Your hair is divided into two parts: the upper part known as the shaft, which is the coloured part we see growing out of our heads, and the lower part called the root, which keeps the hair attached under the scalp into a little sac called the follicle. Every hair follicle in your head contain cells called melanocytes that produce a very special chemical called melanin, which gives your hair its colour of brown, blonde, black, etc. The shade of someone’s hair depends upon the amount of melanin each hair has, meaning; the more the melanin, the darker the hair.

But as we get older, the melanocytes begin to die and lose its ability to produce melanin. The reduction of melanin over a period of time alters the colour of hair from dark to gray and eventually when there is no melanin left in your follicles, it starts to push out white hair.

This is how the hair losses colour with age, but age is not only the factor responsible for it as people can get gray hair at any age. Yes. Some get it when they are young, some get it in school, and some lucky fellas don’t get it even when they are way beyond their 30’s.
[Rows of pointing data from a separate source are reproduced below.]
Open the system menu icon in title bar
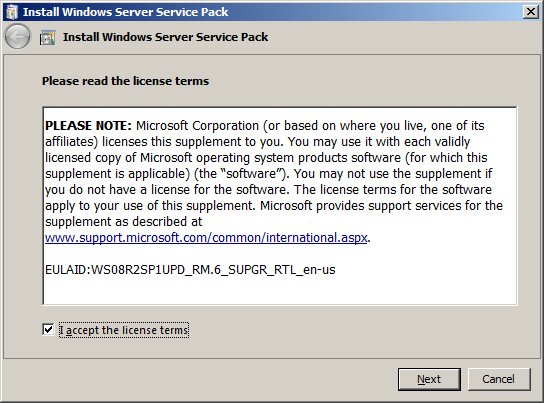This screenshot has width=544, height=403. tap(12, 12)
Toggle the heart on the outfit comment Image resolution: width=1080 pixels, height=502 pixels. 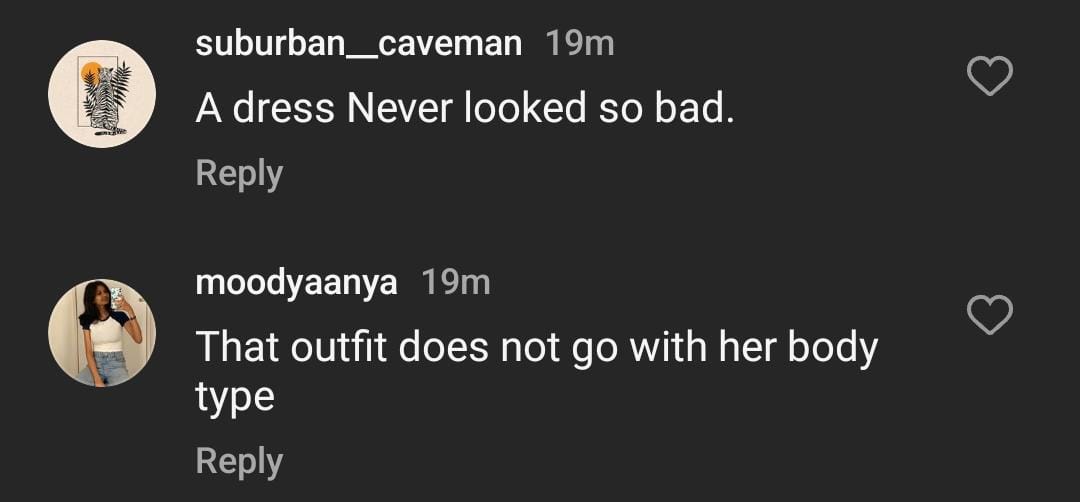click(991, 315)

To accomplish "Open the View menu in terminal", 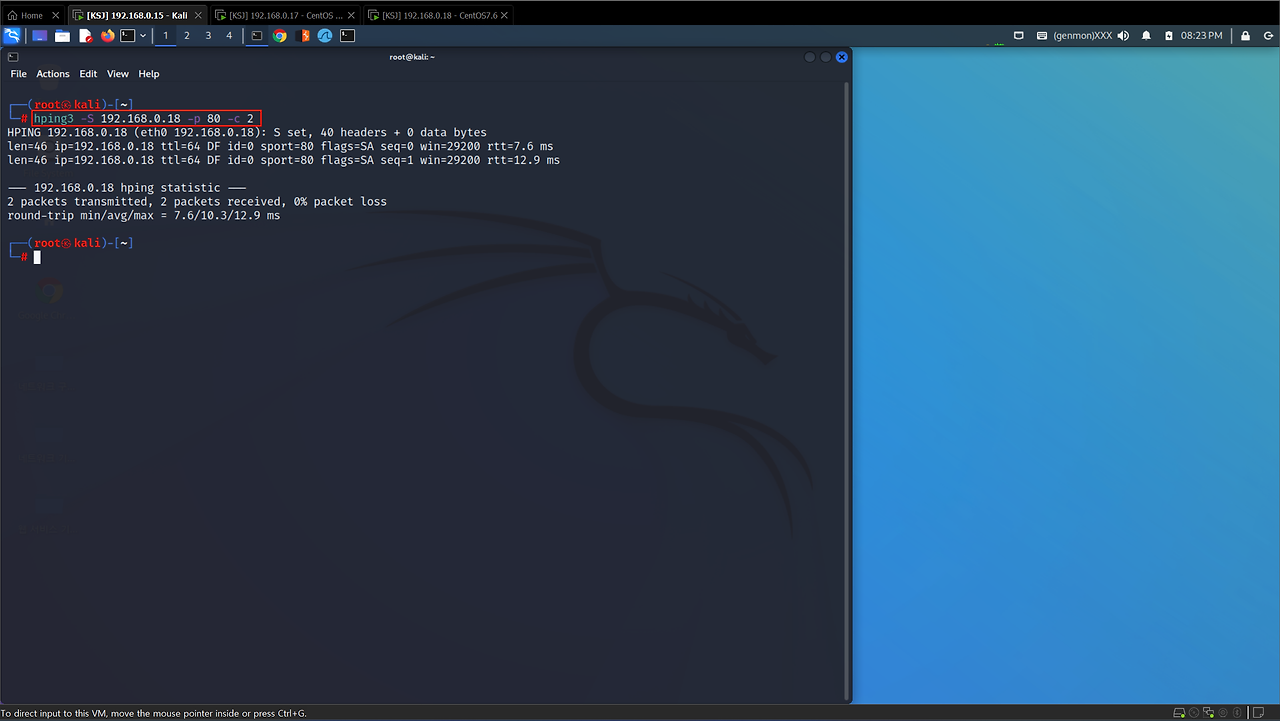I will tap(118, 74).
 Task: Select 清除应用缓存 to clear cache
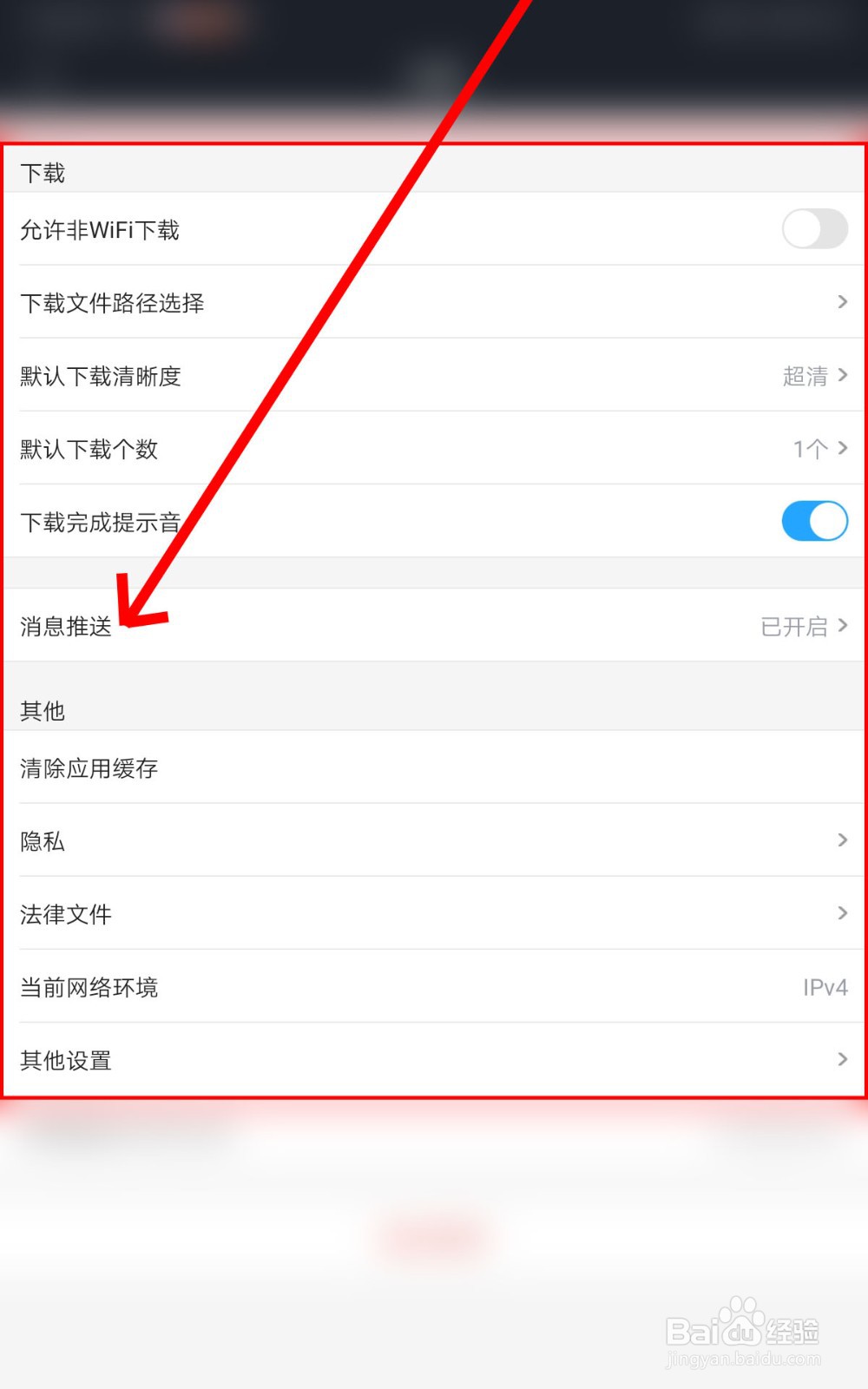point(434,767)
How early or late you get to see your first strand of gray hair is determined by your genetic factors. This means that most of us will start having gray hair around the same age that our parents or grandparents first did.

Is there anything you can do to stop your hair from turning gray?

Medically speaking, there is not much you can do about it. But scientists believe that to prevent hair from going gray, they will either need to prolong the life of the melanocytes in the hair follicles or increase the melanocytes stem cell reservoir in the upper region of the hair follicle, so that they continue to replace lost pigment cells.